Your instructions> Could you please output all of the data exactly, without the images?

Stored dataset items:
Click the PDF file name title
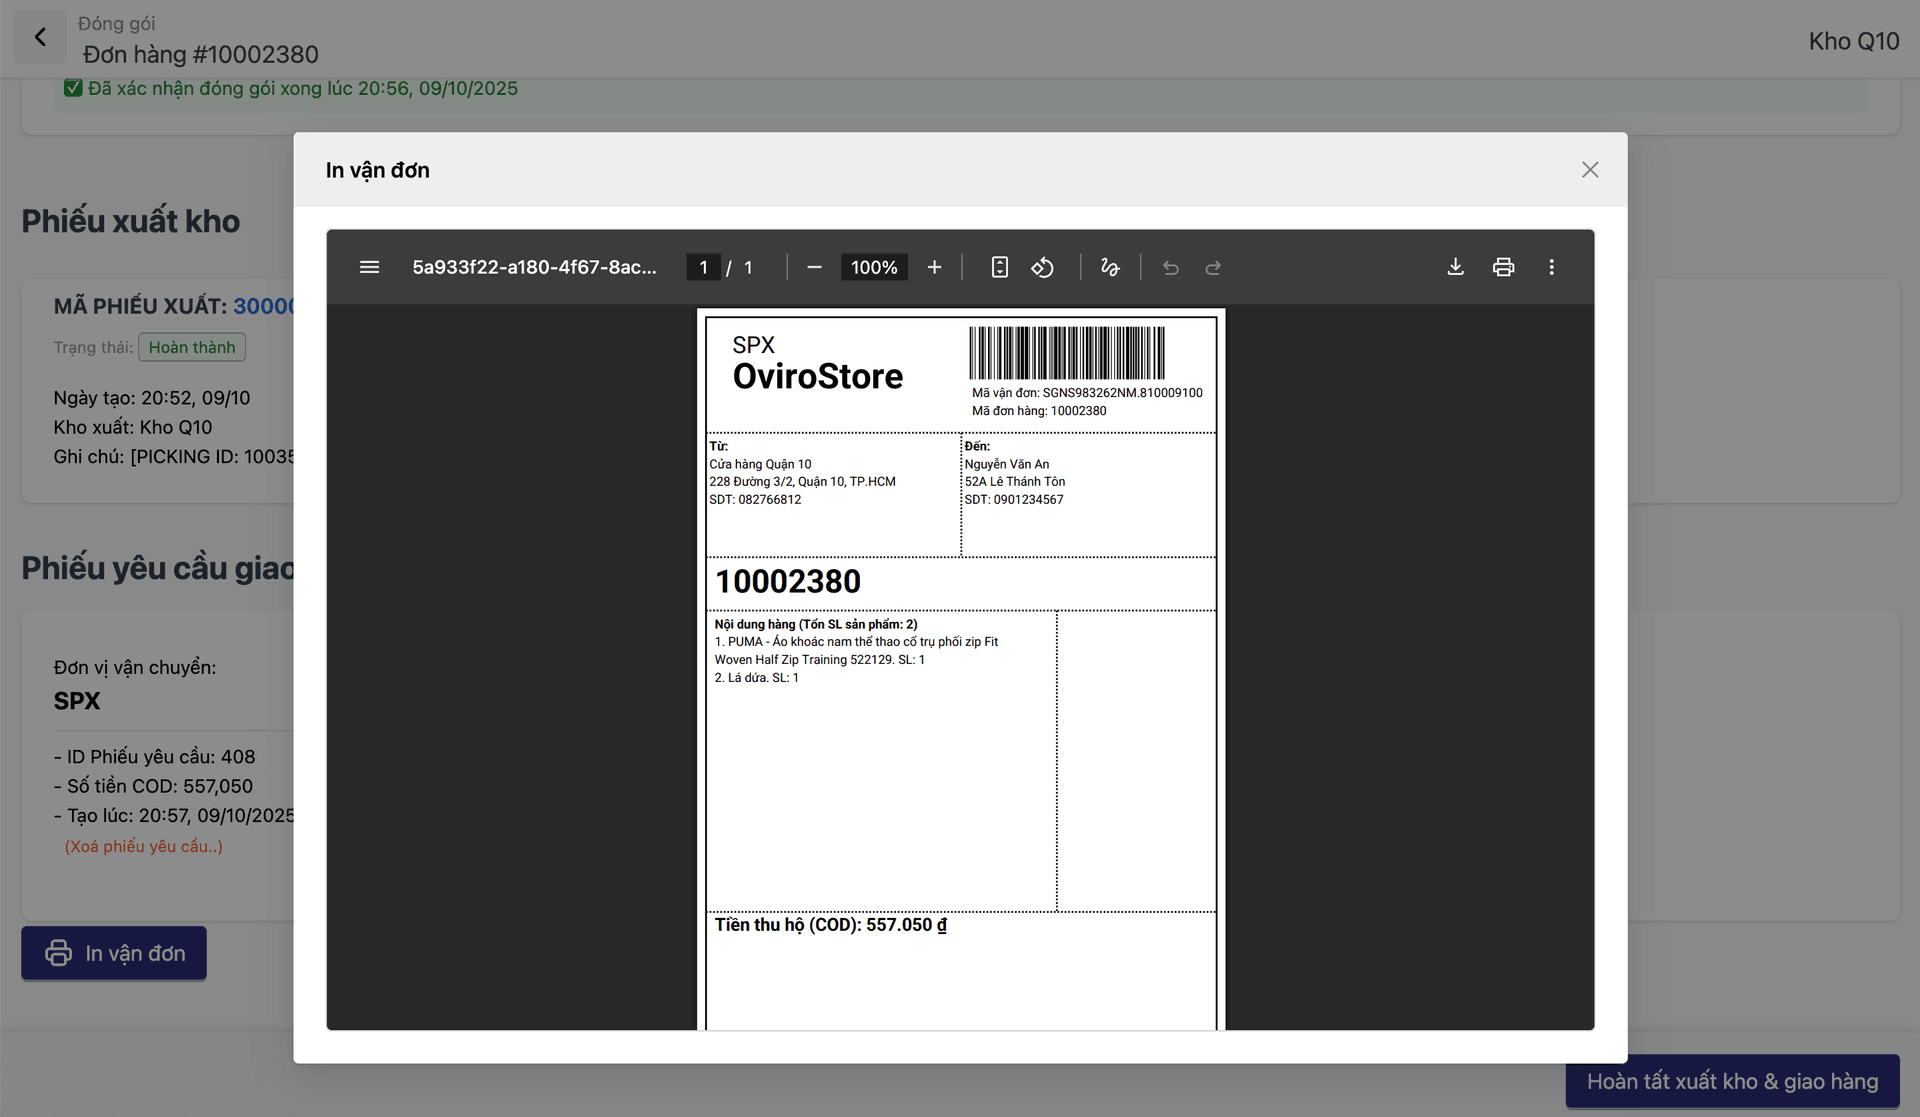 click(534, 267)
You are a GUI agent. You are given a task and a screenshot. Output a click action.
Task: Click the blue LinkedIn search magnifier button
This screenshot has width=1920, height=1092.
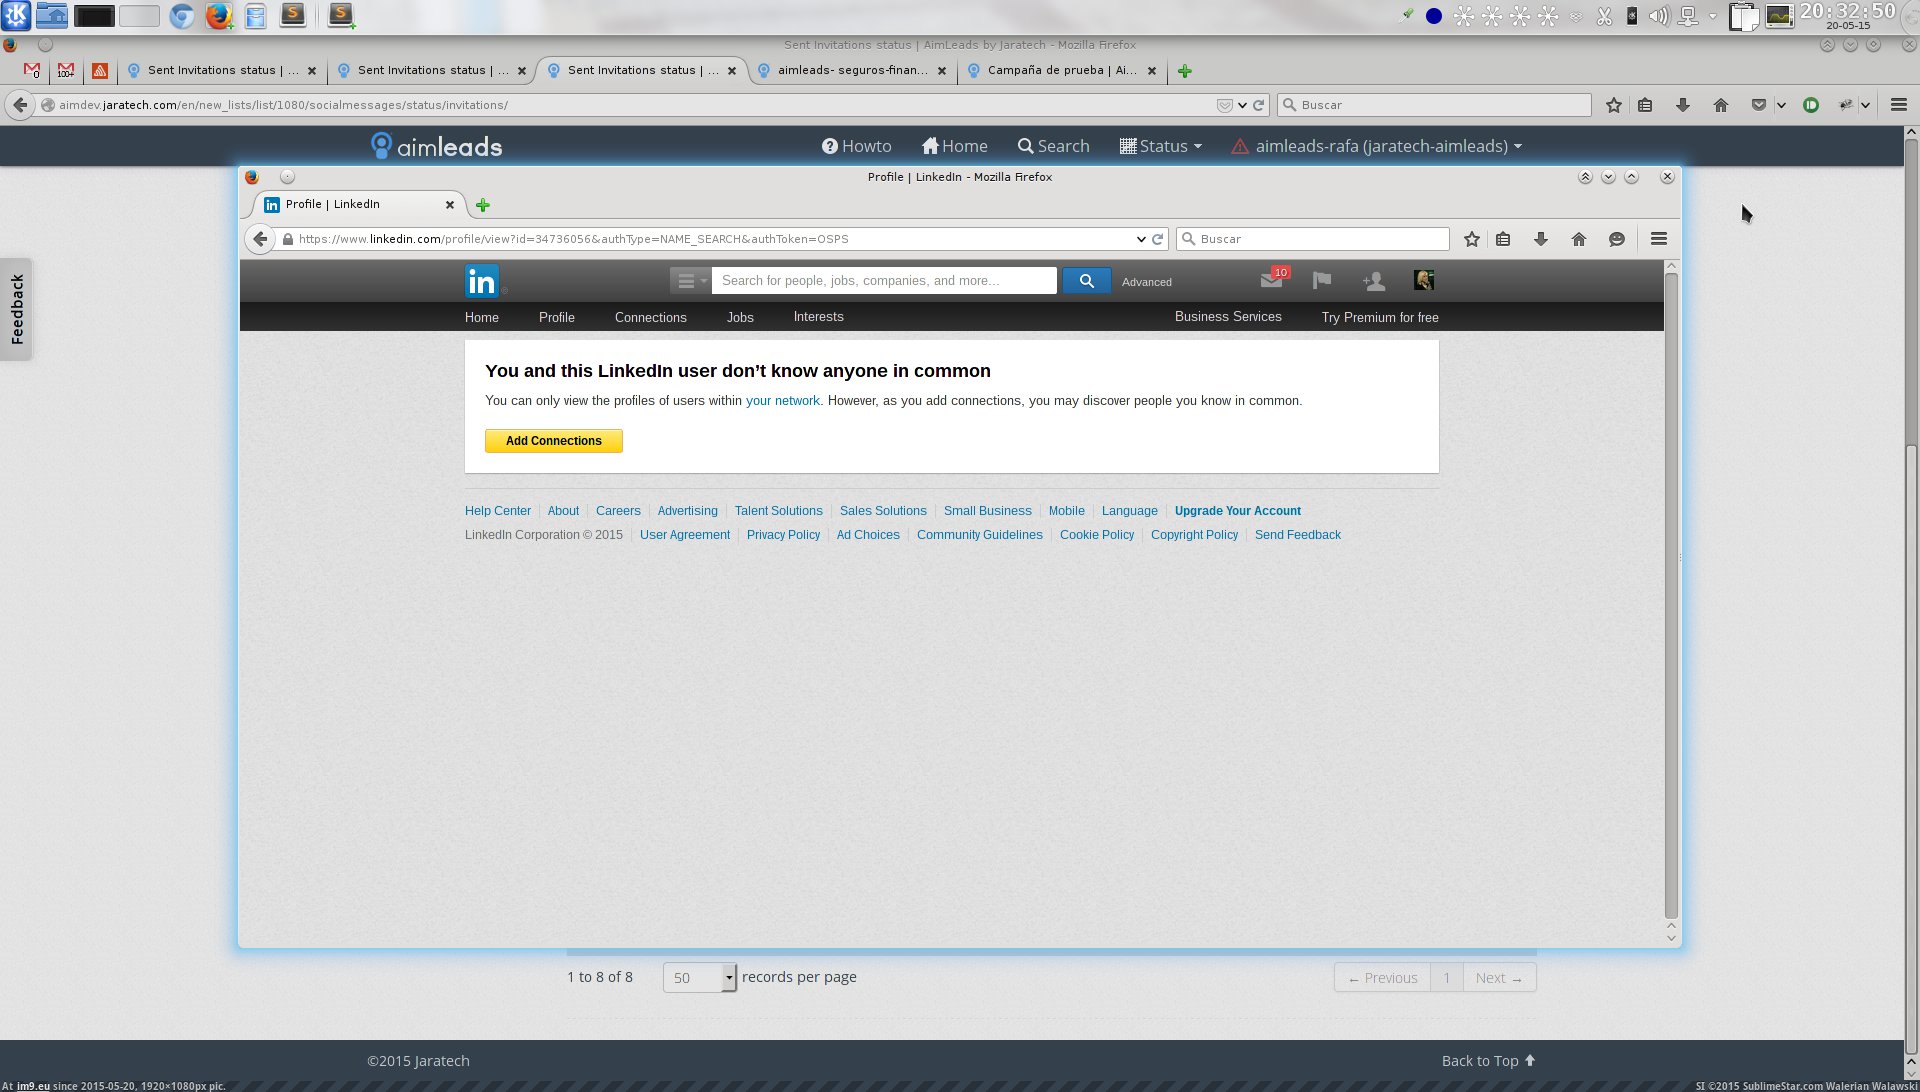[1086, 281]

The answer>
Click the PDF file name title
 click(534, 267)
You are a GUI agent. You are given a task and a screenshot. Output a click action.
Task: Click the blue LinkedIn search magnifier button
This screenshot has width=1920, height=1092.
[1086, 281]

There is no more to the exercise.